Using the entries below, output exactly the lines from the one containing "1280x719 pixels." through the final line, both included, and no others.

#### Stored data

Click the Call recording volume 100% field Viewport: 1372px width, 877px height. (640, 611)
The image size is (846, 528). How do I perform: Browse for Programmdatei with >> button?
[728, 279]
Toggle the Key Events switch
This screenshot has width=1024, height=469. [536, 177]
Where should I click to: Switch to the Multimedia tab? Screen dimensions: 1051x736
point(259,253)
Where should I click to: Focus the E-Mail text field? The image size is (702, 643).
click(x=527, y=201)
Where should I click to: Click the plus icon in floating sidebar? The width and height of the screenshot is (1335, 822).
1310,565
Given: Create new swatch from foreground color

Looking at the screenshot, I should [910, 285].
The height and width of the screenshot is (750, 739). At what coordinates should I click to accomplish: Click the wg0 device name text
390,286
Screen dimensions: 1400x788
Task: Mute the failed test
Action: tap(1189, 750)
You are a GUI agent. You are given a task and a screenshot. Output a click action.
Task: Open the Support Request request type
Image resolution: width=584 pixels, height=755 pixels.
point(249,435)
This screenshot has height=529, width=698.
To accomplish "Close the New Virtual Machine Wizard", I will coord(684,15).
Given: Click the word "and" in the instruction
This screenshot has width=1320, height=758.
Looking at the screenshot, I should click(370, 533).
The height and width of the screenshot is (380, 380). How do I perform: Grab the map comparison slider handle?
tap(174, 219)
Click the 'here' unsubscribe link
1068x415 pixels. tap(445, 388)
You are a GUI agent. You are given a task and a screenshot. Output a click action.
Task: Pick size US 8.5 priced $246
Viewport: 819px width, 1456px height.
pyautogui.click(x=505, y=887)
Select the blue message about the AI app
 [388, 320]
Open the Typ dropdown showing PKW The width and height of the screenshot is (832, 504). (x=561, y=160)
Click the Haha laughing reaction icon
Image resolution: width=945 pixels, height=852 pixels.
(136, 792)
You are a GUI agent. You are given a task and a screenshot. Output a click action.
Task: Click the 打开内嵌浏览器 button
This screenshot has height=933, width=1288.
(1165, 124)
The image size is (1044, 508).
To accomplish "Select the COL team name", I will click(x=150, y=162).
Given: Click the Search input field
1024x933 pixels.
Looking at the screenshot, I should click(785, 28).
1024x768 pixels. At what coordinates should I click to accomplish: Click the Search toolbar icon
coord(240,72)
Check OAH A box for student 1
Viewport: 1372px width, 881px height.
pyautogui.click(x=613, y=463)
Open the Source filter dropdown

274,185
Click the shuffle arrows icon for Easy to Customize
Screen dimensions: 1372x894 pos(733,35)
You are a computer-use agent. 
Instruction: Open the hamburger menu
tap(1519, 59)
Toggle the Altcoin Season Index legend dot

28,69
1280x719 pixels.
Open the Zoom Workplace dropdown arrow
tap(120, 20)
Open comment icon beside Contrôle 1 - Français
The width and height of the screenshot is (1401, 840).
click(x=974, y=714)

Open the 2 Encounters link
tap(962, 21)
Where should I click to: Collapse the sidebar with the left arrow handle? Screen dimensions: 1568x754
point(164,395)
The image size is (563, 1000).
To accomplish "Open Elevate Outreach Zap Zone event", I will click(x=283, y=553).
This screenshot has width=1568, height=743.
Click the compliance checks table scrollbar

########

_Solution to this exercise_:
1280x719 pixels.
Open the Zoom Workplace dropdown arrow
tap(120, 20)
Open comment icon beside Contrôle 1 - Français
The width and height of the screenshot is (1401, 840).
click(x=974, y=714)

Open the 2 Encounters link
tap(962, 21)
Where should I click to: Collapse the sidebar with the left arrow handle? Screen dimensions: 1568x754
point(164,395)
The image size is (563, 1000).
To accomplish "Open Elevate Outreach Zap Zone event", I will click(x=283, y=553).
This screenshot has width=1568, height=743.
Click the compliance checks table scrollbar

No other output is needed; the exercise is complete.